Cruise and destination
The number one reason people choose to cruise is the ability to visit multiple destinations. Additionally, ocean cruising is rated the highest-satisfaction holiday type of any category surveyed, above all-inclusive resorts, resort packages, and land-based alternatives, according to the Cruise Lines International Association’s (CLIA) State of the Cruise Industry Report 2025. Globally, 34.6 million people cruised in 2024, a 9.3% increase on 2023, and CLIA forecasts 42 million passengers by 2028.
In South Africa, Flight Centre’s own Year in Travel 2025 data shows that 69% of South Africans are considering a cruise holiday. A remarkable figure that reflects both the growing awareness of what cruising offers and the particular appeal of its combination-holiday structure:
- A Mediterranean cruise paired with a few days in Rome or Barcelona before embarkation.
- An East African coastal cruise followed by a Zanzibar beach stay.
- A Cape Town to Durban coastal sailing with stops along the Garden Route.
The cruise provides the variety and ease, while the land experience (before or after) provides the depth and the sense of place that makes the whole trip that much more memorable.

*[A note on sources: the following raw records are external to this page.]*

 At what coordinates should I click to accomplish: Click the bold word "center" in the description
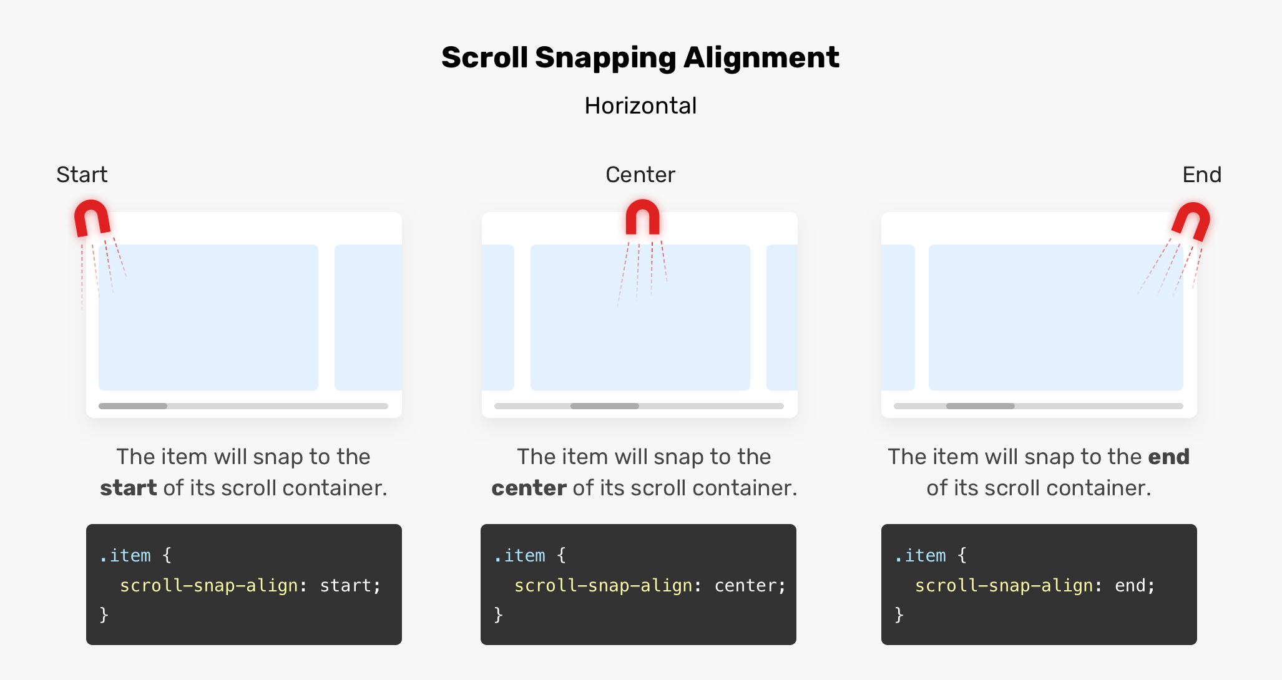pyautogui.click(x=529, y=488)
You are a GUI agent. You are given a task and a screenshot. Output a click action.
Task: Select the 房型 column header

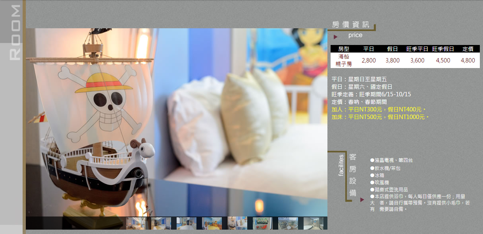click(x=344, y=49)

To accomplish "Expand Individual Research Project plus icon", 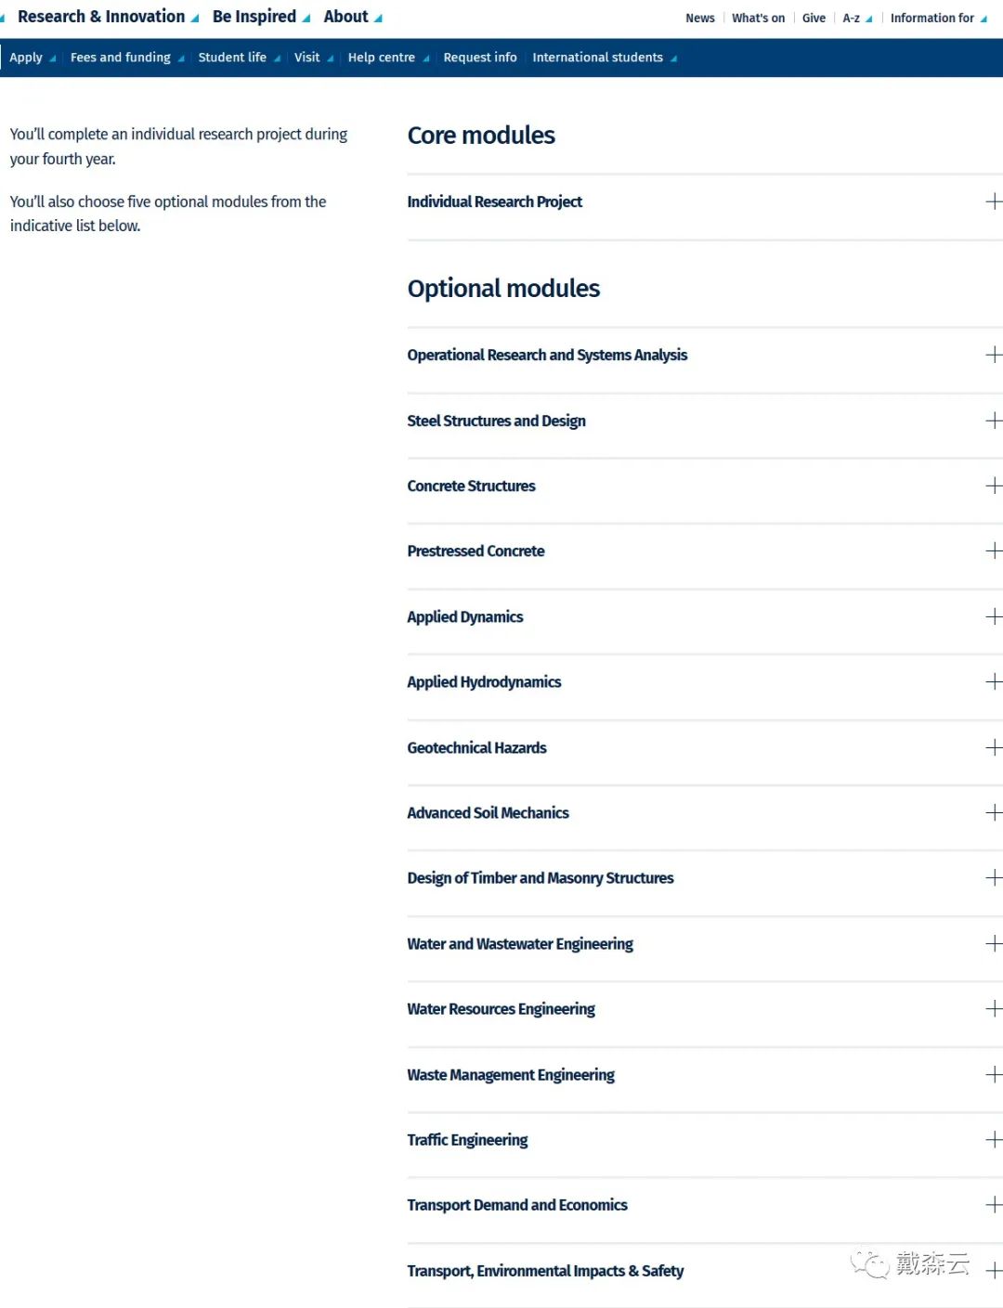I will (994, 201).
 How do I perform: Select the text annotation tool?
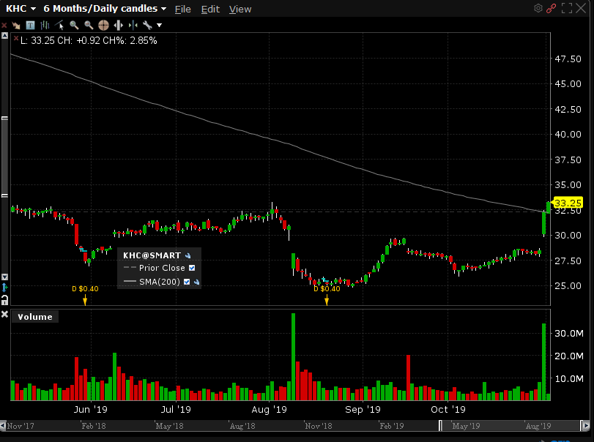point(31,25)
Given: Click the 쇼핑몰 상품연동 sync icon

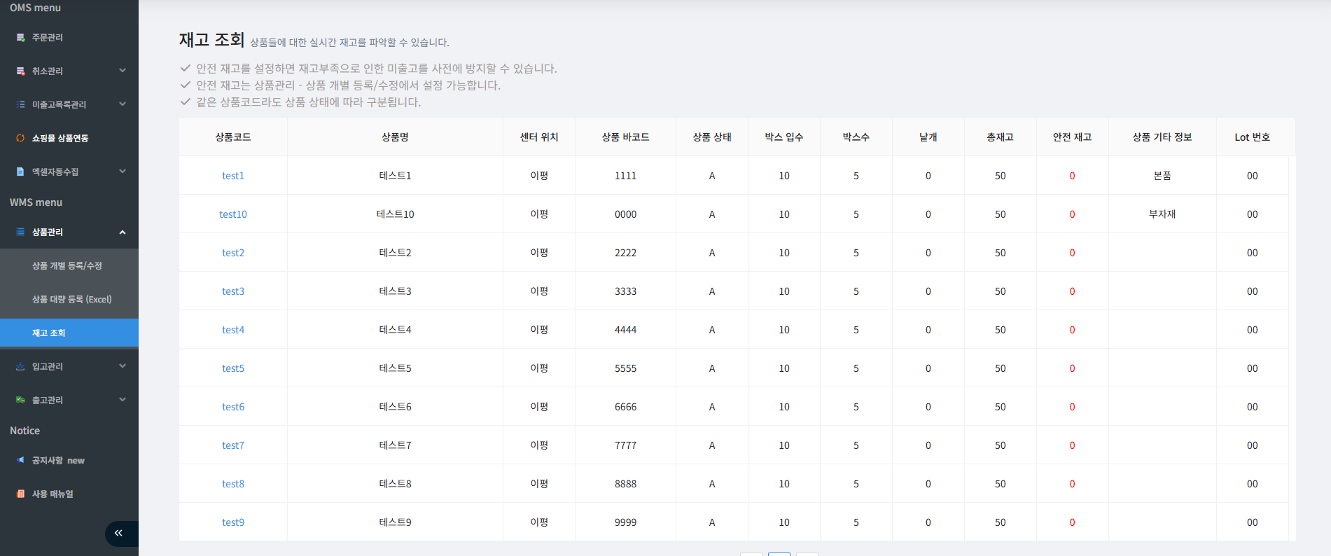Looking at the screenshot, I should (20, 138).
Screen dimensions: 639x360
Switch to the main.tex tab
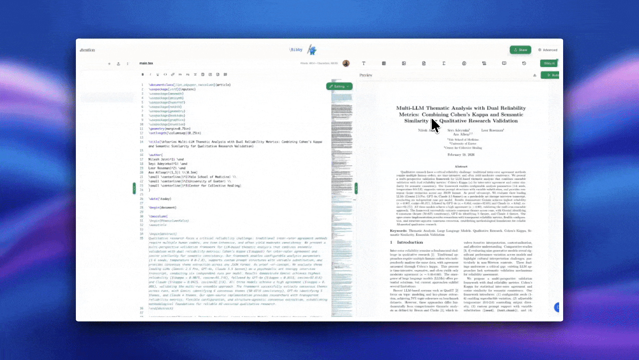pyautogui.click(x=146, y=63)

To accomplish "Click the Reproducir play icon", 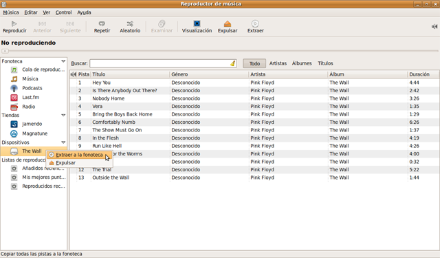I will 14,24.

Turner speaks passionately about how the cruise conversation has completely changed in South Africa:
“Cruising used to be seen as something for retirees, but we’re now seeing families, couples, solo travellers, and young travellers discovering that a cruise is actually the most efficient way to have a combination holiday and explore multiple destinations in a single trip. It’s also the most naturally multi-generational holiday format available. 28% of cruise travellers globally sail with three to five generations, making it a particularly compelling option for South African families.”
Bleisure
The fourth combination is the one most South Africans are already taking without calling it by name. Flight Centre’s Global PR Survey found that nearly two in three working South African travel intenders have combined or intend to combine business and leisure travel in the future, and South Africans lead every other market surveyed in having already made the leap, with 36% confirming they’ve done so.
- A business trip to London extended into a Cotswolds weekend.
- A conference in Singapore followed by four days in Bali.
- A corporate event in Nairobi with a Masai Mara add-on.
Ultimately, South African travellers are unwilling to settle for a trip that delivers only one thing when the opportunity to deliver more is right there.
Why combination holidays are more difficult to plan than they seem
The appeal of the combination holiday is obvious. The execution is less so.
Multi-component itineraries are more complex to plan, more dependent on correct sequencing and timing, and more exposed to disruption when one element fails. In the current travel environment, where routing options are shifting and flexibility in bookings matters more than it has in years, the combination holiday is also the format where the gap between a well-planned trip and a stressful one is widest.
This is precisely where expert guidance delivers its most tangible return. Flight Centre’s Global PR Survey found that 97% of South African travel intenders see value in using a travel agent. The reasons they give are telling: peace of mind if things change or go wrong at 62% and assistance with complex or multi-destination itineraries at 54%.
The CLIA data makes the same point from a different angle: 79% of cruise travellers say travel agents have a meaningful impact on their decision to cruise, and Net Promoter Scores, the standard measure of customer satisfaction, are consistently higher among cruise travellers who book through a professional travel advisor than those who book independently. Satisfaction, it turns out, is not just about the destination, but about how well the whole thing was put together.
The future of Saffa travel
Rather than becoming more demanding, South African travellers are becoming more deliberate.
“The combo holiday is the expression of that intentionality, and the travel industry, from Club Med’s extraordinary KZN opening to the global cruise boom now reaching South African shores, is finally building the experiences to match it. We look forward to seeing what’s next!” Turner concludes.